Saturday, November 01, 2008

Governed out of Business

At the 2006 meeting of the National Conference of State Legislators, Federal Express founder Fred Smith noted, "The cost of government regulation is sometimes not what is, but what could have been."

British historian Paul Johnson gives a vivid illustration of what was once possible, but is no longer:

Another example is the Empire State Building, which officially opened on May 1, 1931. Masterpiece of the firm of Shreve, Lamb & Harmon, the Empire State Building was completed in only one year and 45 days, a testament to business efficiency and the determination of the dedicated workforce.

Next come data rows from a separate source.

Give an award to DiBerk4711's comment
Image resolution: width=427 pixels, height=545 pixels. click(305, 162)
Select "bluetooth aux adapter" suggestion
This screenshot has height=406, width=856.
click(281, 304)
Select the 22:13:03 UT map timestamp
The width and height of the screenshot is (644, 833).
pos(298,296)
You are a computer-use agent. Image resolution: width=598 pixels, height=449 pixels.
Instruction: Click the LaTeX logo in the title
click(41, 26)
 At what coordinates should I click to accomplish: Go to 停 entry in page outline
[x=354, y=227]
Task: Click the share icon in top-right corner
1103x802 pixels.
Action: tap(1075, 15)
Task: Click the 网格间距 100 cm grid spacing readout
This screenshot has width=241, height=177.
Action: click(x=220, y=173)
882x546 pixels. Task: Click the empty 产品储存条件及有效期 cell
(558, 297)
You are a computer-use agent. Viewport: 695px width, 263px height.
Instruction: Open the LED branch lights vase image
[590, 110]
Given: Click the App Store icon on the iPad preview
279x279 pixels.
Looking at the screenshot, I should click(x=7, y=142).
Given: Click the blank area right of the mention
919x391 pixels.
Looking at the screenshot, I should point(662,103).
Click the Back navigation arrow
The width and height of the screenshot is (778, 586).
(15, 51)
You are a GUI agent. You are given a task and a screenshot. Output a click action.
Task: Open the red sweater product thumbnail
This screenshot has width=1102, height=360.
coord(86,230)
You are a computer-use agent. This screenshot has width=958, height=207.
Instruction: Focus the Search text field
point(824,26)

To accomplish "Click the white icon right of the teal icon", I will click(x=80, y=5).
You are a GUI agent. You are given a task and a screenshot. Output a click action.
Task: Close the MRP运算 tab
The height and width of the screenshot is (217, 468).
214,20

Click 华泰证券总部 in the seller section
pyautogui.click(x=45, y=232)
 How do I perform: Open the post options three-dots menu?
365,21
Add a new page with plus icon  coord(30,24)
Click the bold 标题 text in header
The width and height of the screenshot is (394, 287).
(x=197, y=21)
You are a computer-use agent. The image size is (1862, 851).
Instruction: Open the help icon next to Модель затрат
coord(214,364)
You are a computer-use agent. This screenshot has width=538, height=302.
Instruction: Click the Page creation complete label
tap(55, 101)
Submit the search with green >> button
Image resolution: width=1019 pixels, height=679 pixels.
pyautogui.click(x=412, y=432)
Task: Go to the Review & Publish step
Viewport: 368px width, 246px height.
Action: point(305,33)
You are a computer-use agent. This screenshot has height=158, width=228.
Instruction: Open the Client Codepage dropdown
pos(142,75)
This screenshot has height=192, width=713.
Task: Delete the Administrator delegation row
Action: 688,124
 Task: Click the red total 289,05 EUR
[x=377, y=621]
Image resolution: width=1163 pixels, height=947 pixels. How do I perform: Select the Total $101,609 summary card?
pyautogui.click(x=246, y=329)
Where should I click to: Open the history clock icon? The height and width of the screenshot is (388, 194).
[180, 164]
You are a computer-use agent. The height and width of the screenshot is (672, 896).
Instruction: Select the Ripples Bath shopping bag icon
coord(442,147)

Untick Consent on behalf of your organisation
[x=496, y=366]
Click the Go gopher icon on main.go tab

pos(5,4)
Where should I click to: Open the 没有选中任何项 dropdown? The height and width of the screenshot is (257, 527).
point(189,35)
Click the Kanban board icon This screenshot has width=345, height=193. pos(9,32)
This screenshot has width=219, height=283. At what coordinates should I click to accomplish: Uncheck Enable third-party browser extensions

We couldn't match those time frames today, despite the advances in technology, because the advances have been outstripped by an even more rapid growth in complex and idiotic planning procedures, bureaucracy, myopic trade unionism and restrictive legislation.

Mr. Johnson argues that the current western financial crisis results partially from a liberalism that we can not afford. The regulatory state, which puts us at a severe competitive disadvantage with the burgeoning Indian and Chinese economies has had negative consequences for western society:

In August China pulled off a propaganda triumph with its staging of the Summer Olympic Games, which involved huge construction projects--all completed on time. London is currently preparing for the 2012 games. All indications, so far, are that this is going to be an embarrassing and hugely expensive fiasco.

I don't know whether this year's financial catastrophe will shock the politicians and people of the West into a new seriousness. There's certainly no sign of it yet. I had to laugh when a Chinese visitor recently said to me: "I see you're going back to the windmill in Britain. We Chinese cannot afford that."

That comment puts things in a nutshell: We are traveling along the high road to incompetence and poverty, led by a farcical coalition of fashionably liberal academics on the make, assorted eco-crackpots and media wiseacres. This strain of liberalism is highly infectious. The Indians and Chinese have yet to be infected. They're still healthy, hard at work and going places, full speed ahead.